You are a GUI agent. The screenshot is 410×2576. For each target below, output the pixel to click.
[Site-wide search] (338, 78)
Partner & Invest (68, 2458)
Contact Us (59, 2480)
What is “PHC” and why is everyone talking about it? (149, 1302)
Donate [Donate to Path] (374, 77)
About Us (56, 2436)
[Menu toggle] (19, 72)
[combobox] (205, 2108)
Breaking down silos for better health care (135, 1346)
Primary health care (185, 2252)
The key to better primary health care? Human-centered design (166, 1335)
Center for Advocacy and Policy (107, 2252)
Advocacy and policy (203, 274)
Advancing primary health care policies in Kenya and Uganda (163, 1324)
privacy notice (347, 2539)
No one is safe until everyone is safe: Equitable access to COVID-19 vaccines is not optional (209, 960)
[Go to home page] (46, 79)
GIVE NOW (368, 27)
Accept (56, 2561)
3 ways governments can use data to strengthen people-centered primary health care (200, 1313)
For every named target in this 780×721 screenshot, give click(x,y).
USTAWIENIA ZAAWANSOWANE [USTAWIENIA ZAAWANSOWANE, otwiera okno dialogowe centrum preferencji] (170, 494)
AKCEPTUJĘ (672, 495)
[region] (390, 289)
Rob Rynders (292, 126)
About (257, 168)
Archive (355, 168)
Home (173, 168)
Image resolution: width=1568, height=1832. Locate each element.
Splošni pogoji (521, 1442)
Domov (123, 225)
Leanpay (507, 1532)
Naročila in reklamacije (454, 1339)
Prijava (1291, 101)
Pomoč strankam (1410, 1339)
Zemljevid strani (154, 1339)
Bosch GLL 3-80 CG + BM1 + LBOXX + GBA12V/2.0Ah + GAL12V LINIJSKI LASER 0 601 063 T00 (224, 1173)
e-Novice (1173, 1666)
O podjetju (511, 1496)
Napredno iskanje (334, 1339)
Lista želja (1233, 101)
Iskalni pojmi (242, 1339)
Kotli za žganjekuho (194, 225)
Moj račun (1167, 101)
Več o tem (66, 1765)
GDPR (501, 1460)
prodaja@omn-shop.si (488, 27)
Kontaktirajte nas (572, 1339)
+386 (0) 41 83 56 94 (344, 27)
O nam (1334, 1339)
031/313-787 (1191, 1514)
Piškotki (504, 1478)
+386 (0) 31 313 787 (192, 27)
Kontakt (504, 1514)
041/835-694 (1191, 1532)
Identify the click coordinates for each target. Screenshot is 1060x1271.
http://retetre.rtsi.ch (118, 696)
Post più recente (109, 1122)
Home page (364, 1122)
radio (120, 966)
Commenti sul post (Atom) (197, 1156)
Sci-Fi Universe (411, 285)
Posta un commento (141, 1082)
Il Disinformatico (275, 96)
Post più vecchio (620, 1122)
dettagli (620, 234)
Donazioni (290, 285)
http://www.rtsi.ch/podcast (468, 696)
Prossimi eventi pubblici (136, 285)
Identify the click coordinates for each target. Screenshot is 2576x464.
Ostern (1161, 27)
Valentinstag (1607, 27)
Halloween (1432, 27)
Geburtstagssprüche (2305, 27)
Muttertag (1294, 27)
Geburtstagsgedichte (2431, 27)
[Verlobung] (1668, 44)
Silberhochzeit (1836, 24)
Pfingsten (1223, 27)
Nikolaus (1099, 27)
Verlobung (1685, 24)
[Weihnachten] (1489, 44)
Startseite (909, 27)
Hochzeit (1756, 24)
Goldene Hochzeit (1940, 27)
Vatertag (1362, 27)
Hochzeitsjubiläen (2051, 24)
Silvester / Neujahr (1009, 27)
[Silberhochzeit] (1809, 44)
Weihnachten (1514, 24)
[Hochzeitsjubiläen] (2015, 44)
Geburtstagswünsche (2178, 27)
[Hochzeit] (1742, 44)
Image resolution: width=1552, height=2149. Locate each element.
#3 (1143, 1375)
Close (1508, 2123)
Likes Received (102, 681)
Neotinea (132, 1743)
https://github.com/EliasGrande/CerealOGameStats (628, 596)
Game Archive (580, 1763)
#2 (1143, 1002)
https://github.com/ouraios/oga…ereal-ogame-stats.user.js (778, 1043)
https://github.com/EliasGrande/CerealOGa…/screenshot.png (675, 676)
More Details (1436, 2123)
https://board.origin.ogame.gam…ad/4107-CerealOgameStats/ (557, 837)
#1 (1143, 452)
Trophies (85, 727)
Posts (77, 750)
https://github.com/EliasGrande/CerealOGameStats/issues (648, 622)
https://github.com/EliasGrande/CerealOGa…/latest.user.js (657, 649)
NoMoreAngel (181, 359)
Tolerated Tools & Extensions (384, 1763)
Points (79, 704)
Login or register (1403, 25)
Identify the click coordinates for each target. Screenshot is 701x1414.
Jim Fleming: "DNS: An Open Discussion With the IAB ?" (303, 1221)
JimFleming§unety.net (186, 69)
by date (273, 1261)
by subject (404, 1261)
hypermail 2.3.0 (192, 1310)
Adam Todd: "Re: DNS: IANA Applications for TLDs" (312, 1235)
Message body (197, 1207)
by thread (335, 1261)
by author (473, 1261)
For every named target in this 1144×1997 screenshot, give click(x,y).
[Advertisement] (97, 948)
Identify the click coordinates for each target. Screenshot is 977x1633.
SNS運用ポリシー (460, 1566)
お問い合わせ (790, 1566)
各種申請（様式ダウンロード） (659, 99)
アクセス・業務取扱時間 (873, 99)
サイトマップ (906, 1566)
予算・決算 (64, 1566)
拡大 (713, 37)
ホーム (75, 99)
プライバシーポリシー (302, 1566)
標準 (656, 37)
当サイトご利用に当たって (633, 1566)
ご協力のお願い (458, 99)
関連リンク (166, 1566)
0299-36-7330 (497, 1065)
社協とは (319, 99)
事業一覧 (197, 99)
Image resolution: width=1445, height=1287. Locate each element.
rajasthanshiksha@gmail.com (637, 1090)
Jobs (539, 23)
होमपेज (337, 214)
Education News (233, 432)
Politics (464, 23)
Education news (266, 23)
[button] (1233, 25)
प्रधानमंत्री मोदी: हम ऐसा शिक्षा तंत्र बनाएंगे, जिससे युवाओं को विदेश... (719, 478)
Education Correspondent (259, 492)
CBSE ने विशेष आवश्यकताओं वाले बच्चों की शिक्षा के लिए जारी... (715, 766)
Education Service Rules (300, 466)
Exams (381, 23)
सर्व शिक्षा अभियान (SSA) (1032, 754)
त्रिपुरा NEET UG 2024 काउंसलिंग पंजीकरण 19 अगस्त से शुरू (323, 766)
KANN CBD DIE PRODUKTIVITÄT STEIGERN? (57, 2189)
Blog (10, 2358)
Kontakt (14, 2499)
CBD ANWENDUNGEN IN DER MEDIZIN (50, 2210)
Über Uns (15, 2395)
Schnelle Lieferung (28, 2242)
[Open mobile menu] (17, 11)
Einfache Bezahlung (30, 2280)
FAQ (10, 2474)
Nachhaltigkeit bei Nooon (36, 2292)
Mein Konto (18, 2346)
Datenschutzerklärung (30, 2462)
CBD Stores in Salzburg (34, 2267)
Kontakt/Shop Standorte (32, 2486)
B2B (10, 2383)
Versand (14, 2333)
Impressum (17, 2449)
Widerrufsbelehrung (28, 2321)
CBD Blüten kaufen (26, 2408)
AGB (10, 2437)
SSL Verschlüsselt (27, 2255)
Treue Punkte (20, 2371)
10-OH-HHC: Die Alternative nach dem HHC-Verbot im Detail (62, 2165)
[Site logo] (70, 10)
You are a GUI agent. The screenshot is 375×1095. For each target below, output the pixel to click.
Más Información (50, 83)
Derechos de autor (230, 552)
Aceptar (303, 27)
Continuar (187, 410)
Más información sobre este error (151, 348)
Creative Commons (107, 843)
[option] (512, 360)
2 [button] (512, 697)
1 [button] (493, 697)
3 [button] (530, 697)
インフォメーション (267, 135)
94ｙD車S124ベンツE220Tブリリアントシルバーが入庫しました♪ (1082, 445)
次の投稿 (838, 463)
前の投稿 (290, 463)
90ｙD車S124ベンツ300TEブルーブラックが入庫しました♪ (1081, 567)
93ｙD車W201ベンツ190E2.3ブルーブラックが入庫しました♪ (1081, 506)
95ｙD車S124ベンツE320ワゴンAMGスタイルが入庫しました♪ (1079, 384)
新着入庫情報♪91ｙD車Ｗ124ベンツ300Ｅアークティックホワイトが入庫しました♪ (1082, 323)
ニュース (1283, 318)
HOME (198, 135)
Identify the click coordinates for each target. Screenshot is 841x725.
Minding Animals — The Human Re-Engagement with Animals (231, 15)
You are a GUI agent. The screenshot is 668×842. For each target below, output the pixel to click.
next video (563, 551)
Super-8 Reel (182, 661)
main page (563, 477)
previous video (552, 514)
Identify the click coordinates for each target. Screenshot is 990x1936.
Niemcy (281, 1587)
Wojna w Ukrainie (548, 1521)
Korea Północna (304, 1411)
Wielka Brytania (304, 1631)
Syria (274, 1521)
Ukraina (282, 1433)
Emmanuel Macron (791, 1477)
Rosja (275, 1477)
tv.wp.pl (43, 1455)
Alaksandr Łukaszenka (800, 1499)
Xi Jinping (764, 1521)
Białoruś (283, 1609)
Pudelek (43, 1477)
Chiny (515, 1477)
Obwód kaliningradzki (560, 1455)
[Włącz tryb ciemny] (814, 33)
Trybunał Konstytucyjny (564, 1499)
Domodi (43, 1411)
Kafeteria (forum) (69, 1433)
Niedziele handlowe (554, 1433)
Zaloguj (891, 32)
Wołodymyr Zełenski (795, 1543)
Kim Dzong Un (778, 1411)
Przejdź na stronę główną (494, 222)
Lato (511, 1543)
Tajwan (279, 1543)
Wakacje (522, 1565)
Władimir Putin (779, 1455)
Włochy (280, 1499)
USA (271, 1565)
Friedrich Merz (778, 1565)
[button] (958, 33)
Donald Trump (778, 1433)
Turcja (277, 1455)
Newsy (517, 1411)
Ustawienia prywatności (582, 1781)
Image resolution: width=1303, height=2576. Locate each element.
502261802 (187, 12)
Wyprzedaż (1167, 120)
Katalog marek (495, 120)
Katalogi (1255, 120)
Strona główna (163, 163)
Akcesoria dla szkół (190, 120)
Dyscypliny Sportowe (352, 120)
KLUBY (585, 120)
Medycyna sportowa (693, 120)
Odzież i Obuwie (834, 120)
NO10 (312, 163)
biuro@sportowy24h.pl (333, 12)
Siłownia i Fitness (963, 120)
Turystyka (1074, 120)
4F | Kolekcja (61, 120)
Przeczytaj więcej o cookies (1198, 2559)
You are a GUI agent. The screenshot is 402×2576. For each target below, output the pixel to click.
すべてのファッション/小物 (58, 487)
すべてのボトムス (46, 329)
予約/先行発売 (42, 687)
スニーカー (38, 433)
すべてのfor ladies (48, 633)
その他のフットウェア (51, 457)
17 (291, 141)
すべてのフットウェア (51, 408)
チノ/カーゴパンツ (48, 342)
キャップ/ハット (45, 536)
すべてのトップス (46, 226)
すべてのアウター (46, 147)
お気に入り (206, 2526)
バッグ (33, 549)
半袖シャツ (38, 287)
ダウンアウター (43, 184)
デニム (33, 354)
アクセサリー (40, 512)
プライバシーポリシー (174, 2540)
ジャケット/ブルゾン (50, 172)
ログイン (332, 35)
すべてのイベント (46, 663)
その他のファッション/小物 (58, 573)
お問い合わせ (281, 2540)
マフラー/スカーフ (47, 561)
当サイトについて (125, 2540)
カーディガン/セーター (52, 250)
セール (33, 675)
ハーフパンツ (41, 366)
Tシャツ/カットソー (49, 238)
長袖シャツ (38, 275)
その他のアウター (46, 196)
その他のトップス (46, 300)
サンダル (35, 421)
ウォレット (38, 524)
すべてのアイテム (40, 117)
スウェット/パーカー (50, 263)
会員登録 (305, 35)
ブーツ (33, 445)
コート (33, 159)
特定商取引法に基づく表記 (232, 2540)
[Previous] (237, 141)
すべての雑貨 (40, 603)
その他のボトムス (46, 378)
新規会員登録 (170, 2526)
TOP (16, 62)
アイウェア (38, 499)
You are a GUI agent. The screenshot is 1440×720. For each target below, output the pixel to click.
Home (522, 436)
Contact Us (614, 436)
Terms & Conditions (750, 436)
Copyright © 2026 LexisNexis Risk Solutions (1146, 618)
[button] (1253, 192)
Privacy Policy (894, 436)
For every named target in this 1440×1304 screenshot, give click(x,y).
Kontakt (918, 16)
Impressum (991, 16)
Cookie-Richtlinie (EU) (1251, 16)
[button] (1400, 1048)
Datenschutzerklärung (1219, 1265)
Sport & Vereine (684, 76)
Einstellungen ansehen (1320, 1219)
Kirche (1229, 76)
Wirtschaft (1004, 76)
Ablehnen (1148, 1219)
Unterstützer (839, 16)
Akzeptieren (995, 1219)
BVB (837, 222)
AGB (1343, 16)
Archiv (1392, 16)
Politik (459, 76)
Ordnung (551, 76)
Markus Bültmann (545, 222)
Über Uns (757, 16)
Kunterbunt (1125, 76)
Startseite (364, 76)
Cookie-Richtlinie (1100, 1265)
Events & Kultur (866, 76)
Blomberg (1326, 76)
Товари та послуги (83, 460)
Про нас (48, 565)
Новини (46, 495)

### Prompt
Arrange the records as a Markdown table with columns Row and Entry, giving each line a number and leaving out blank lines. Begin at the line that contains "Continuar (187, 410)" and stop after the line that contains "95ｙD車S124ベンツE320ワゴンAMGスタイルが入庫しました♪ (1079, 384)".

### Correct output
| Row | Entry |
|---|---|
| 1 | Continuar (187, 410) |
| 2 | Más información sobre este error (151, 348) |
| 3 | Creative Commons (107, 843) |
| 4 | [option] (512, 360) |
| 5 | 2 [button] (512, 697) |
| 6 | 1 [button] (493, 697) |
| 7 | 3 [button] (530, 697) |
| 8 | インフォメーション (267, 135) |
| 9 | 94ｙD車S124ベンツE220Tブリリアントシルバーが入庫しました♪ (1082, 445) |
| 10 | 次の投稿 (838, 463) |
| 11 | 前の投稿 (290, 463) |
| 12 | 90ｙD車S124ベンツ300TEブルーブラックが入庫しました♪ (1081, 567) |
| 13 | 93ｙD車W201ベンツ190E2.3ブルーブラックが入庫しました♪ (1081, 506) |
| 14 | 95ｙD車S124ベンツE320ワゴンAMGスタイルが入庫しました♪ (1079, 384) |